At first, not much changed. I enjoyed the novelty of reliving my rides afterward in detail, thanks to all that data, but the way I approached these rides (slow, mostly) remained the same. As far as I was concerned, I’d raced my last race and I would ride into the sunset on a steel bike while wearing cutoffs. Similarly, I’m sure the first time Scorsese called Day-Lewis, he didn’t even bother to put down his cobbler’s hammer. “I’ve got an Oscar and a BAFTA, what the hell do I need to do another movie for? Now leave me alone while I reheel this boot.”
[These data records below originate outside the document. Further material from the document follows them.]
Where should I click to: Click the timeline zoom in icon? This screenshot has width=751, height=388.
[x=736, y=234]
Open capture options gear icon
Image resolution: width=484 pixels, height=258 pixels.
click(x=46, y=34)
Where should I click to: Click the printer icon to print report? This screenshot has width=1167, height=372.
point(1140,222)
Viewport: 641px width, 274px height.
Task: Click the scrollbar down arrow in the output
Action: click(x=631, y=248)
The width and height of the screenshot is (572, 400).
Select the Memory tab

Ultimately though, with the right combination of elements, you can lure anyone back to their original passion. For Day-Lewis, the prospect of working with Scorsese may not have been enough to pry him off the cobbler’s bench, but throw in a creepy glass eye and the opportunity to throw knives at people and you’ve got a deal. As for me, Strava might not have gotten me out of my jorts and back into my chamois, but a few months later, I took delivery of an exquisite wooden bicycle for testing, and that got me thinking: “It sure would be fun to try racing this thing.”
I might have been able to withstand the seductive whirring of the electronic gear shifters and the purposeful ratcheting sound of a coasting carbon wheelset by themselves, but now that I was kitted out and wired up, I was deeply screwed. Thanks to Strava, I could see my erstwhile roadie compatriots still riding around in circles, and, like a recovering alcoholic peering through the window of a bar, I found myself longing to rejoin them. So, by the following March, I was making my way down to Central Park in 30-degree weather under cover of darkness to make an ass-crack-of-dawn start time for the first time in years.
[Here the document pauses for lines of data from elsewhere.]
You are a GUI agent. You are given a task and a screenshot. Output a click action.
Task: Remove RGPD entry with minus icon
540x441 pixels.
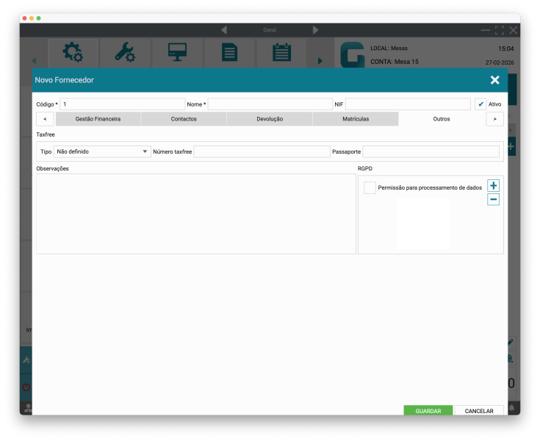pyautogui.click(x=493, y=199)
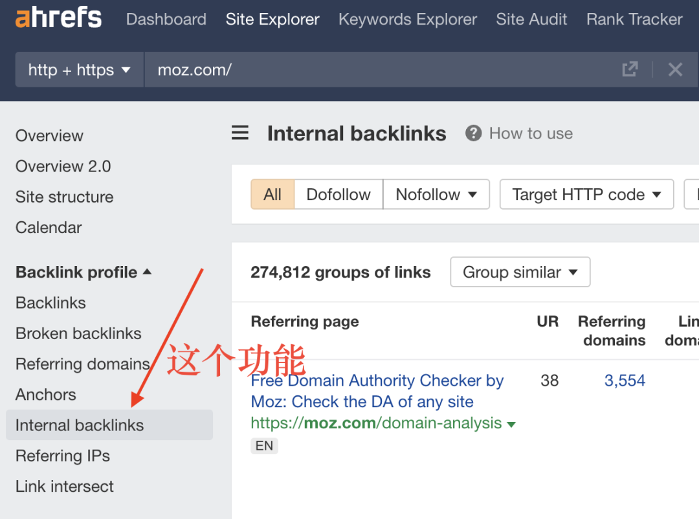Select the Dofollow links filter
Screen dimensions: 699x519
338,194
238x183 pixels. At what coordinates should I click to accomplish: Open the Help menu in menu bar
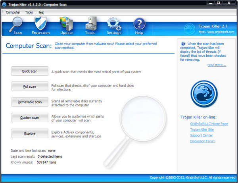(41, 12)
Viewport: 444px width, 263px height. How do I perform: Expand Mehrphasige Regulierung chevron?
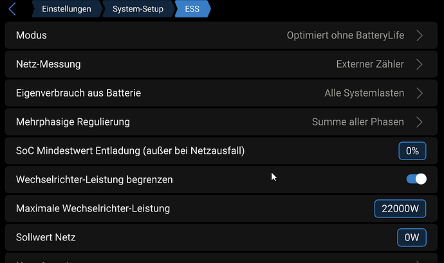point(420,122)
One year into my Strava adoption, there’s plenty that hasn’t changed. For one thing, I still suck at racing. I sucked then, I suck now, and I plan to continue sucking for as long as I’m able to throw a leg over a bicycle. For another, I still don’t have any cycling goals. (Sucking and not having goals tend to go together.) Sure, Strava’s more than willing to help me in that regard—you can set all sorts of goals and challenges for yourself—but if I was interested in checking boxes and making deadlines, I’d skip Strava altogether and use TurboTax. I also still refuse to ride a trainer, and you’ll never find me recording my Citi Bike jaunts, grocery runs, or . (It helps a lot that I don’t have a lawn.)
What has changed is that I now acknowledge Strava does indeed motivate me to ride, an idea I’d always scoffed at since riding was always my default activity. There’s just something about seeing my rides ordered on a screen that makes me want to keep them consistent. I suppose it’s the same anal-retentive impulse that caused me to painstakingly alphabetize my records when I was younger even though they all sounded exactly the same (“Exploited” comes before “Extreme Noise Terror”), or to, you know, ride road bikes, which is arguably the most anally retentive activity of all.
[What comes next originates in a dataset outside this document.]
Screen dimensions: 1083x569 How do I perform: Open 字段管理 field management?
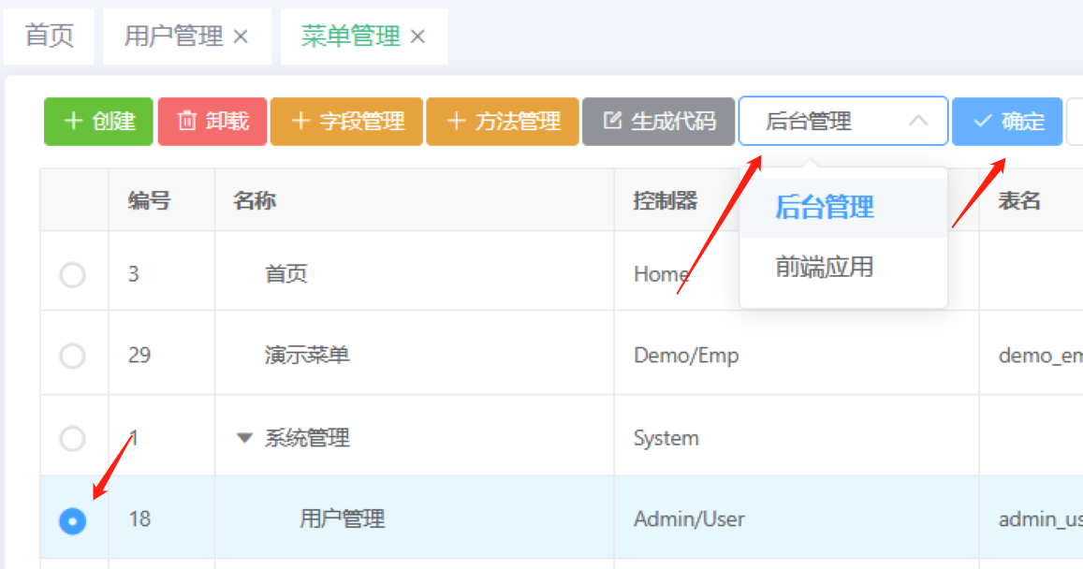click(x=346, y=122)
More motivating, though—and more difficult for me to admit—is that as a parent with weird riding hours who works from home, I do need the social component that Strava offers. As much as I reveled (and continue to revel) in my solitary rambling jorts rides, it turns out that I do crave occasional interaction with other like-minded adults. And dressing identically to them, riding around in circles, and drinking coffee with them afterward offers this. In this sense, Strava helped restore some balance to my life. I realize now that while I had vilified Strava for being antisocial and self-indulgent, it’s really just a way for busy people who like riding bikes to exchange high-fives, and what’s so bad about that?
So, in the course of a year, did Strava manage to ensnare me in an inextricable web of Lycra? Sure, it did. But as long as I continue to suck, it can never own me completely, because sucking is freedom.